Bahas Ararem dan Tifa Darah, Budaya Papua yang Unik - MayuhMacah.com - Tingkatkan Pengetahuan dengan Membaca

Bahas Ararem dan Tifa Darah, Budaya Papua yang Unik

Bahas Ararem dan Tifa Darah, Budaya Papua yang Unik

MayuhMacah.com - Papua merupakan salah satu wilayah paling Timur dari Indonesia. Wilayah yang satu ini memiliki banyak sekali kekayaan alam.

Yang mana bisa dimanfaatkan untuk kehidupan umat manusia, atau sekedar untuk dinikmati keindahannya. Selain itu, di Papua juga banyak sekali tradisi unik yang masih melekat dan menjadi budaya Papua.

Tradisi – tradisi tersebut dilakukan secara turun - temurun oleh masyarakat yang merupakan penduduk asli Papua.

Hingga kini mereka masih saja melestarikan adanya tradisi yang sudah membudaya tersebut.
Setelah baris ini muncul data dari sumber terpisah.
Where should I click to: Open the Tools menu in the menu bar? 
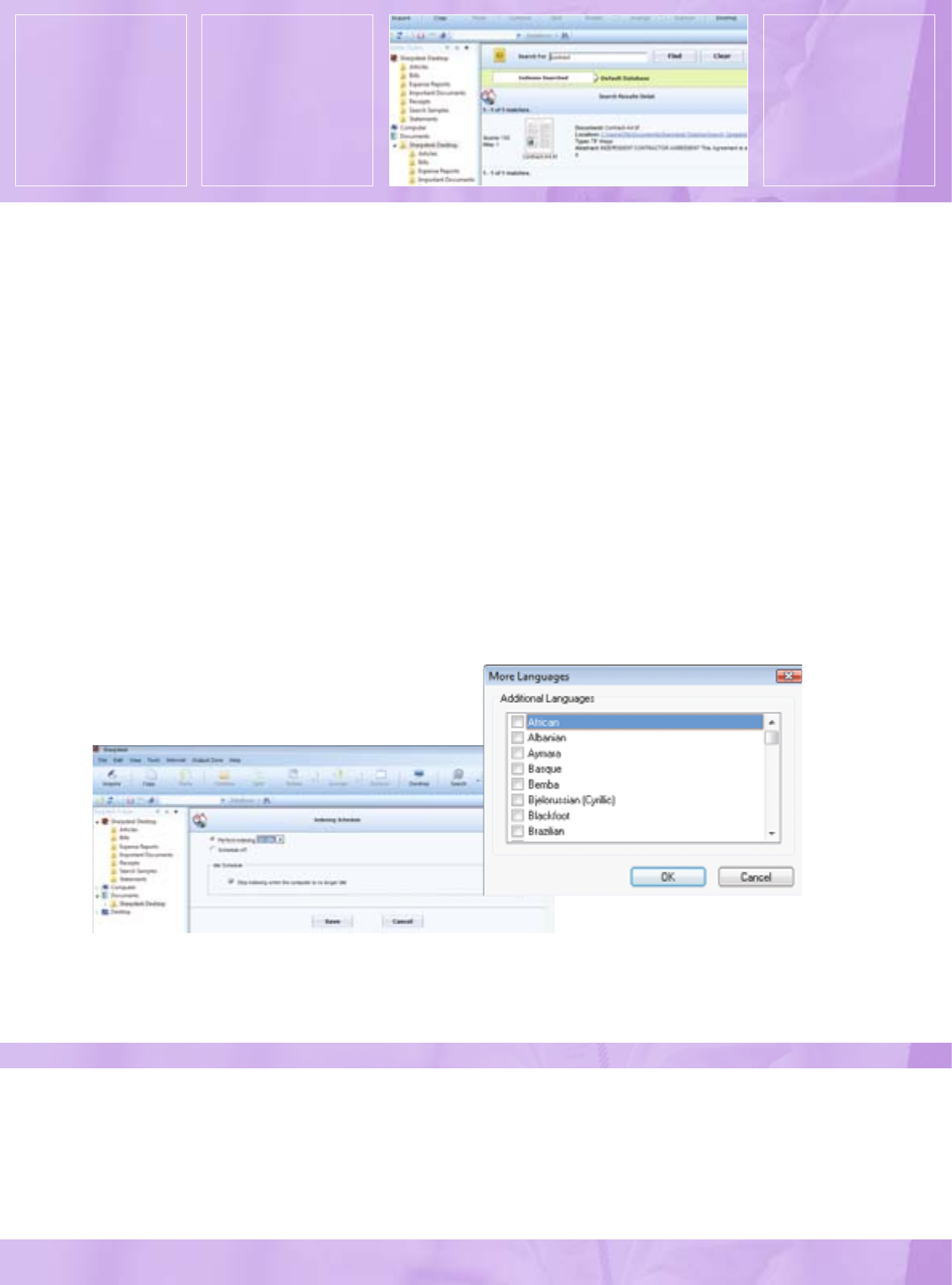pos(153,760)
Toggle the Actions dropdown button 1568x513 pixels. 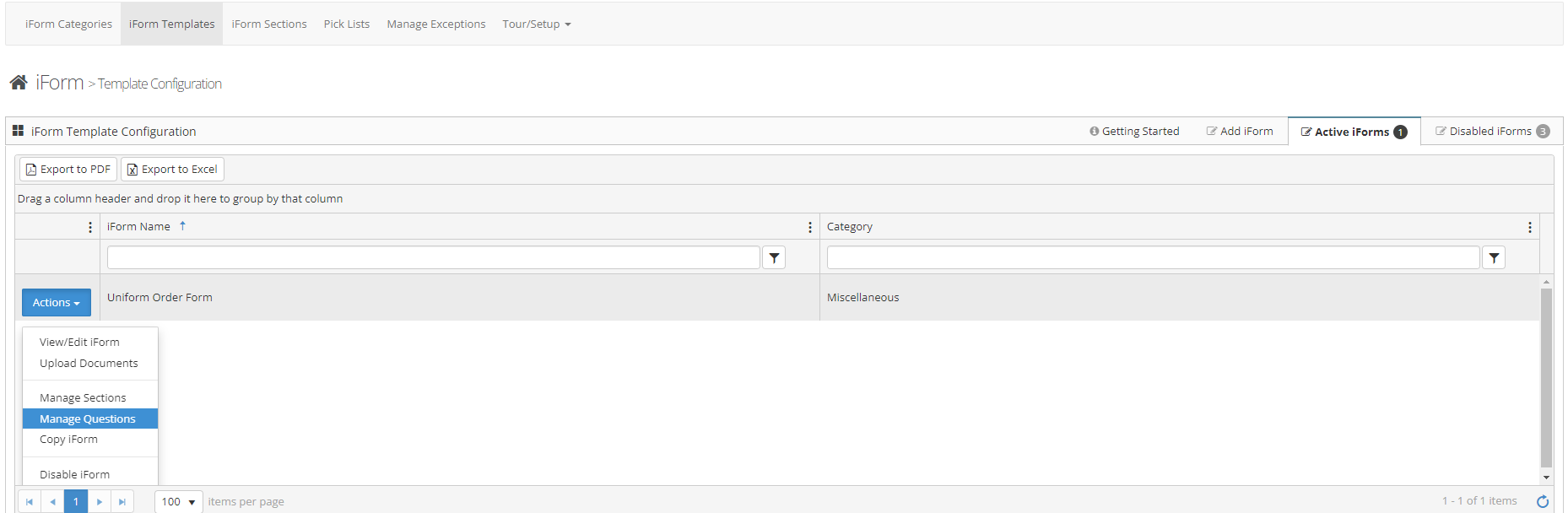click(x=57, y=303)
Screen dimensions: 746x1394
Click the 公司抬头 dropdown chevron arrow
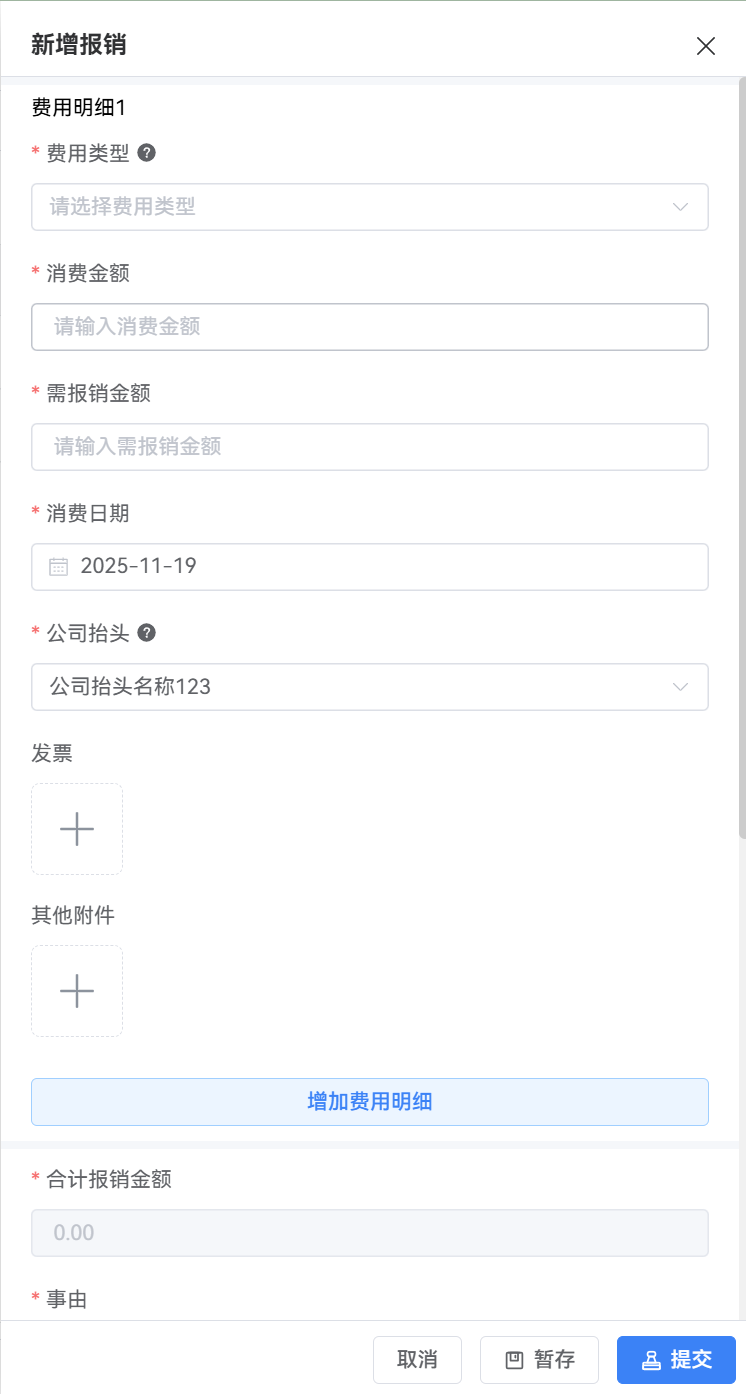(681, 687)
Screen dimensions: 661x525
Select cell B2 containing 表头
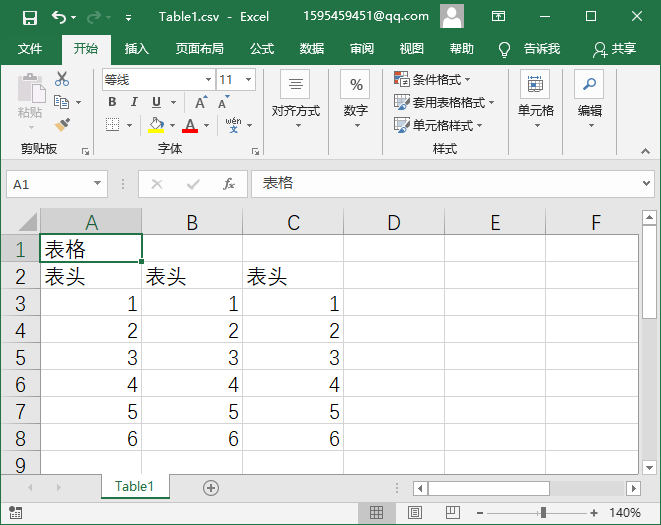pyautogui.click(x=192, y=276)
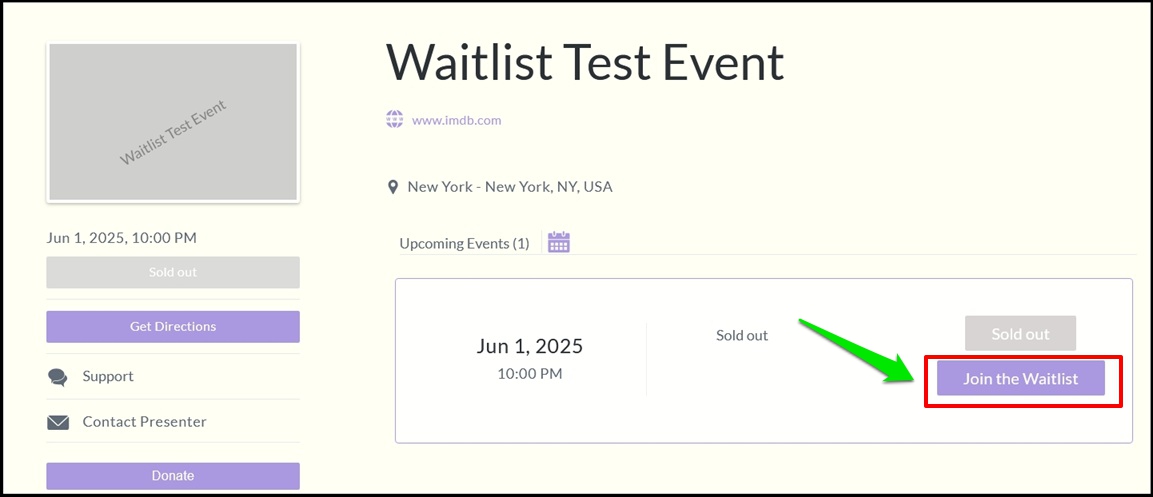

Karena masih termasuk dalam warisan bersejarah yang menjadi ciri khas dari daerah Papua.

Di daerah Indonesia yang satu ini, memang masih sangat lekat dengan hal – hal yang tradisional. Mulai dari pakaian, rumah, alat musik, hingga ke tradisinya.

Nah, agar tak semakin penasaran, mari simak ulasan berikut. Yang akan mengulas terkait budaya Papua yang unik dan masih ada hingga saat ini.

1. Ararem


Dalam sebuah pernikahan, ada yang namanya mas kawin. Yang mana berbeda – beda macamnya di setiap tempat.

Di Papua, tepatnya di area kediaman Suku Biak terdapat mas kawin yang sangat unik. Yaitu peralatan rumah tangga, piring – piring adat, serta makanan – makanan. Yang mana tak diantarkan seperti biasanya.

Dalam budaya Papua para masyarakat Suku Biak, membawa mas kawin tersebut dari pihak keluarga laki – laki ke rumah keluarga perempuan dengan cara yang unik.

Iringan tarian Wor menemani rombongan dengan berbagai macam mas kawin yang disiapkan dari rumah pihak laki – laki ke rumah sang calon istrinya.

2. Tifa Darah


Masyarakat Papua memanglah secara mayoritas hidup dengan tradisional dan sederhana. Alat – alat dan bahan – bahan unik masih digunakan hingga hari ini oleh mereka dalam kehidupan sehari – harinya. Salah satunya ialah untuk membuat alat musik khas Papua satu ini.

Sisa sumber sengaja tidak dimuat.